With the role of autophagy in cell death signaling firmly established, we were intrigued by the dual loss of sensitivity of the autophagy mutants to hydroxyurea-induced and immunity-triggered cell death. Revisiting the catalase-deficient mutants recovered from the same screen, we found that they shared this dual loss of sensitivity. Moreover, while the catalase mutants displayed normal basal and starvation-induced autophagy, they showed impaired immunity-triggered autophagy. This places catalase upstream of autophagy in immunity-associated cell death and highlights catalase as a putative interpreter of reactive oxygen species signaling during the HR. While autophagy mutants display a premature senescence phenotype due to accumulation of cellular refuse, catalase mutants develop lesions under conditions that promote production of hydrogen peroxide through photorespiration. In the same way as assaying older tissues from autophagy mutants could mask the involvement of autophagy in cell death signaling, the analysis of catalase mutants under stress-inducing light conditions appears to have masked the role of catalase in promotion of cell death.

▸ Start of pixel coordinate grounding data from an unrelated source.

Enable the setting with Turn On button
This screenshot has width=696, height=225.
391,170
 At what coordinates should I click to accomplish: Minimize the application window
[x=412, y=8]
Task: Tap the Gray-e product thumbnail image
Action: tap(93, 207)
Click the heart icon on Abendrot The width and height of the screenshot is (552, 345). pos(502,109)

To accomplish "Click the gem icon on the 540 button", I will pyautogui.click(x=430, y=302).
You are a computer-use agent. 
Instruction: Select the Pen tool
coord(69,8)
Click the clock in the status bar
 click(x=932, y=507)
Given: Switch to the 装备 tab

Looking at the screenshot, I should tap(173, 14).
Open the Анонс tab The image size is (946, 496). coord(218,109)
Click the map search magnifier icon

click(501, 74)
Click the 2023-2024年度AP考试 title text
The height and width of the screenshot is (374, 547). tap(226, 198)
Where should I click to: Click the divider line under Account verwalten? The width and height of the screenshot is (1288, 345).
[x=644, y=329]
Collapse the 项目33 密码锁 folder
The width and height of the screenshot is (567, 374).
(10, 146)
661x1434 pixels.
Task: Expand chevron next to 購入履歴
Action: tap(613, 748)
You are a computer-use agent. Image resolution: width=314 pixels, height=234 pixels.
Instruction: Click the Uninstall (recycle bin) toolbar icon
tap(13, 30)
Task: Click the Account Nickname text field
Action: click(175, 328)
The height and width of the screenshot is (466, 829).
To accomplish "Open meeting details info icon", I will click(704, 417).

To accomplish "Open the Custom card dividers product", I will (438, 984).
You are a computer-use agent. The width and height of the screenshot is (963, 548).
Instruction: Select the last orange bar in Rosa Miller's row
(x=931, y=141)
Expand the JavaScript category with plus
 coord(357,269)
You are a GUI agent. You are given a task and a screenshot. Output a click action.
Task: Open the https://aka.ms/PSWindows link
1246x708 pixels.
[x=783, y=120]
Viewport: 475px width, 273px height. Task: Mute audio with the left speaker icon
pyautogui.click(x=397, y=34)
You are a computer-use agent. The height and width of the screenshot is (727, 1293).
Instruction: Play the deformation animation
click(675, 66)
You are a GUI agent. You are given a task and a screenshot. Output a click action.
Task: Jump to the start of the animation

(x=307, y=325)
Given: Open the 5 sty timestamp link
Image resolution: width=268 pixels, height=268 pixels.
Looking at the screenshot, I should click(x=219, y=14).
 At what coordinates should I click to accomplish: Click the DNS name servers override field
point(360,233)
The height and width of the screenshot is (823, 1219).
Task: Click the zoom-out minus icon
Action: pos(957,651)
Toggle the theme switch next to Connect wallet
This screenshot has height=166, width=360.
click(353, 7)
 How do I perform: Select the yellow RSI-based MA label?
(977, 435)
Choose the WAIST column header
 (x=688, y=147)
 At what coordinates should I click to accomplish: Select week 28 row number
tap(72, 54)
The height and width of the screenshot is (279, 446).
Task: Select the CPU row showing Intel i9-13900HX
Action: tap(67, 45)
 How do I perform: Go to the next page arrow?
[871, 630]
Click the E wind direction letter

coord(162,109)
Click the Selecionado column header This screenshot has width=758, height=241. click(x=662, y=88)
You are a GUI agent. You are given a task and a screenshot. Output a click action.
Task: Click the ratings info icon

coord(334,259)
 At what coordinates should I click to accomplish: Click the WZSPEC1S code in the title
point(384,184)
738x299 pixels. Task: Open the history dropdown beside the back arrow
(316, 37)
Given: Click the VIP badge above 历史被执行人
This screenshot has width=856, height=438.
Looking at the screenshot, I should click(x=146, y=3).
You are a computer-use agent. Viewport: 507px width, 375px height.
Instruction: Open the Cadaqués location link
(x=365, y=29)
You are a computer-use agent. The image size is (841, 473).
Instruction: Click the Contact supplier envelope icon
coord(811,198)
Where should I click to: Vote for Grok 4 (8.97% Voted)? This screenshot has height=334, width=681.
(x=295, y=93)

Our study has placed autophagy and catalase in the same immunity-triggered cell death signaling pathway. The key to unmasking their new roles was an unbiased genetic screen performed under conditions where the well-described roles of autophagy and catalase in cellular homeostasis were not of critical importance compared with the strong selective pressure of the cell death-inducing signal. Further studies are now needed to reach a more detailed understanding of autophagy-mediated regulation of plant cell death.
Disclosure of Potential Conflicts of Interest
No potential conflicts of interest were disclosed.